Over the top of the apron at the front of stage were another two ColorWash 575E ATs, for kicking back onto the stage. On a further forward FOH bar, Webb used the Sundial Theatre’s new Robe ColorWash 750 AT Tungstens – the first in the UK, a deal that he was instrumental in completing. “They are punchy, quiet and ideal for FOH cover” he says, although needing quiet fixtures was not an issue on this production with it’s thumping soundtrack!

On the advanced bar over the audience were 3 ColorSpot 700E ATs used for spotting positions and for throwing gobo washes over the set and stage – which proved highly effective as an aid to establishing different locations when beamed onto the two moving walls.

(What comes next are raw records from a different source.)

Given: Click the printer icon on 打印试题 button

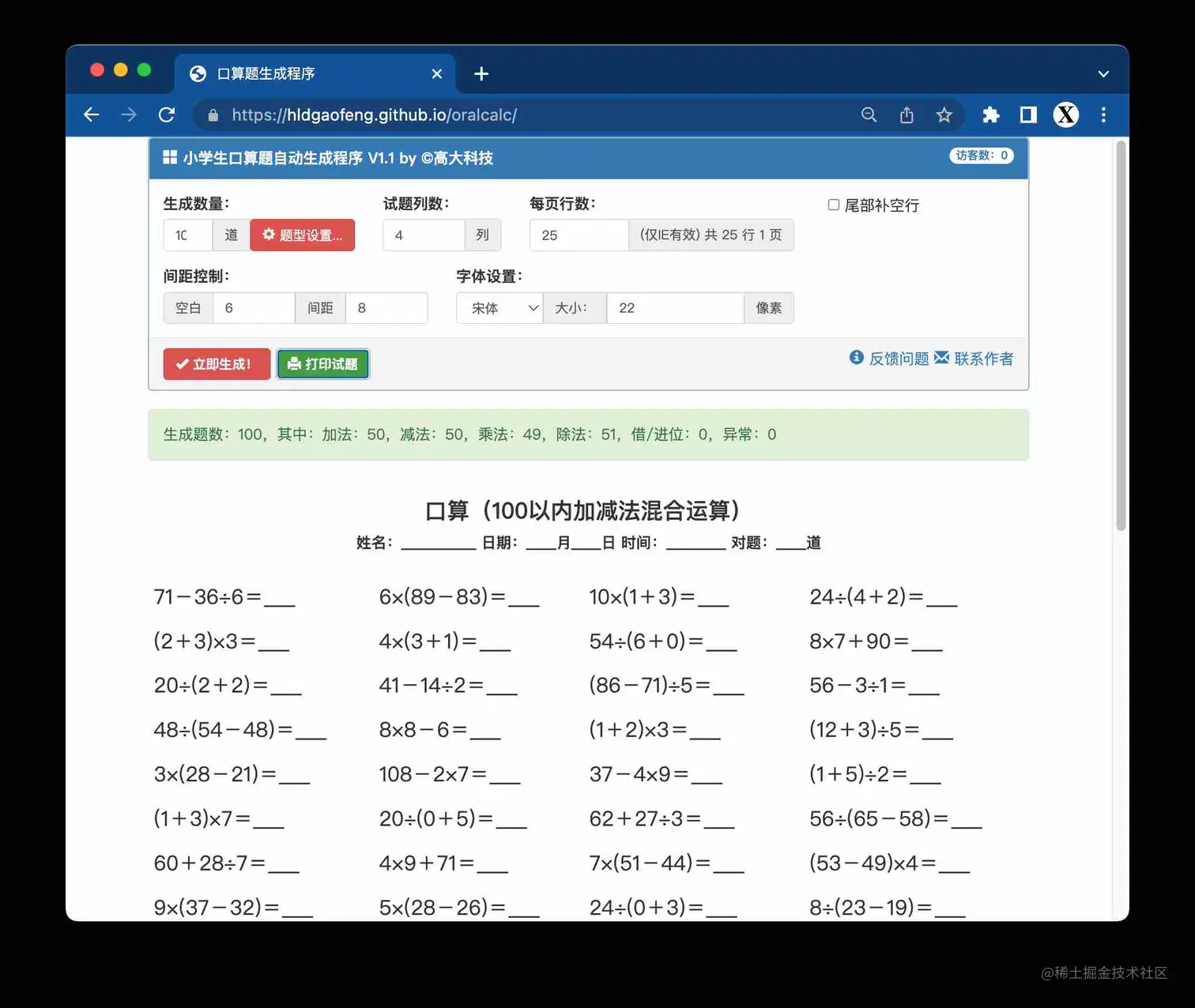Looking at the screenshot, I should (x=294, y=364).
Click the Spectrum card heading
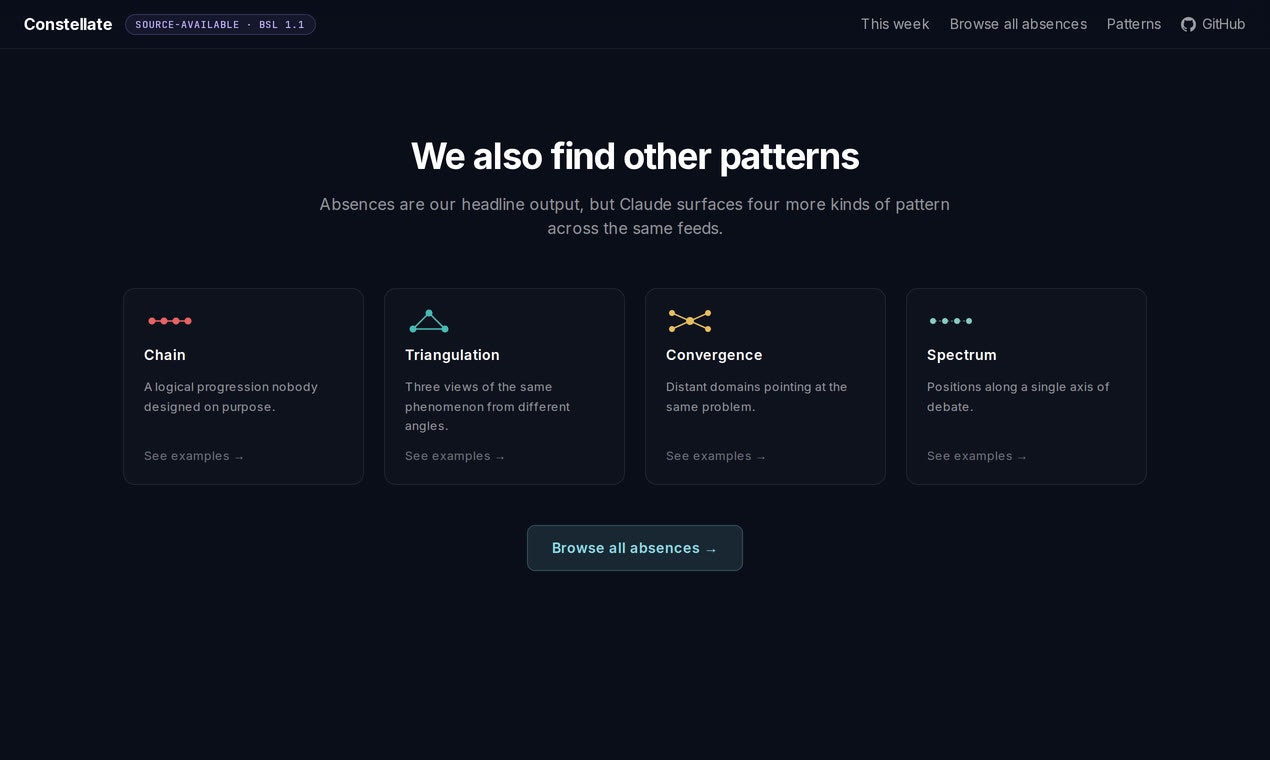 [961, 355]
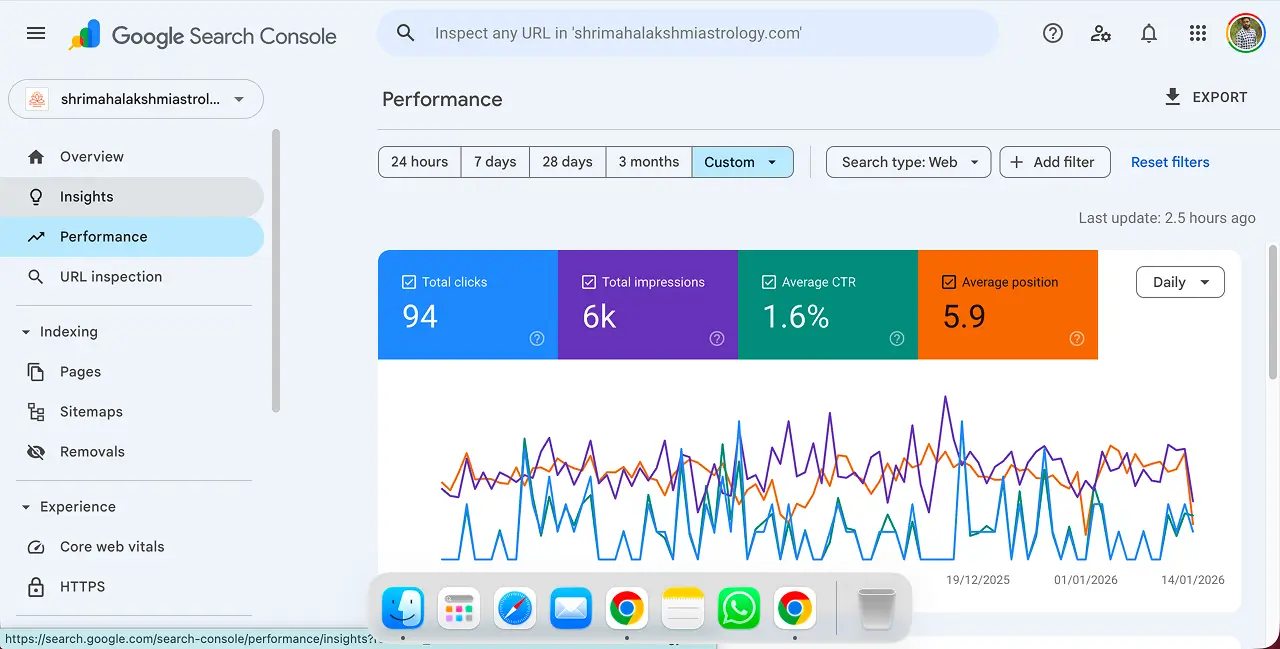The width and height of the screenshot is (1280, 649).
Task: Open the Search type: Web dropdown
Action: [x=907, y=161]
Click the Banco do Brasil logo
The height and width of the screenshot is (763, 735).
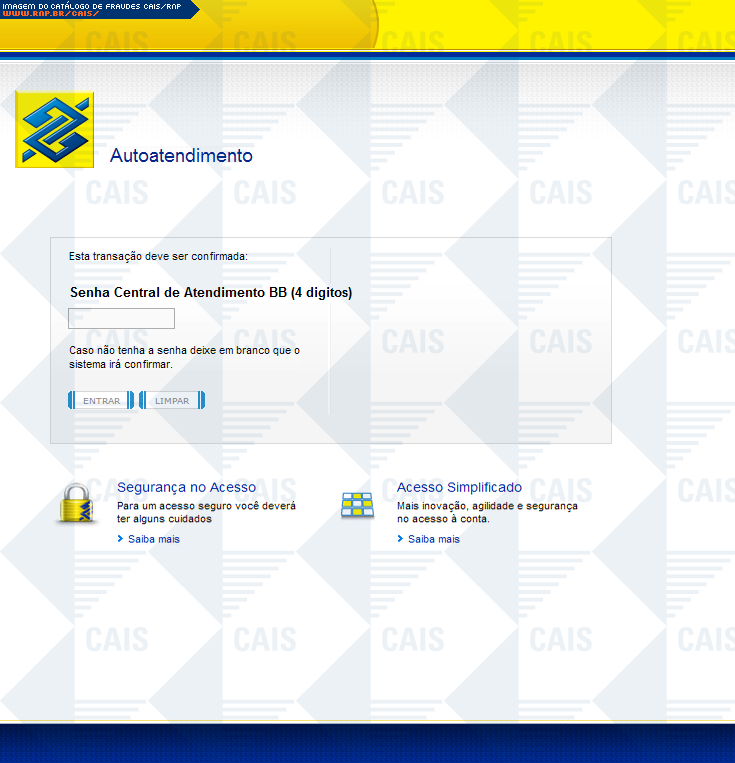coord(54,129)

The only other lighting was 12 Strand SL’s rigged on front and front-side positions, providing infill and additional face cover, two Selcon Pacific follow spots and 16 PARs flanking the "High School Musical" sign far upstage, blasted in for the final, high impact, show end "blind" cue.

All lighting was run from a WholeHog Full Boar console, newly purchased by Tigz Productions for the show, programmed by Webb and production electrician Jim Hobbs, and run by Hobbs, which contained over 400 LX cues by the time they had finished.

The Robes were a mixture of the theatre’s own stock and additionals supplied by Enlightened Lighting from Bath.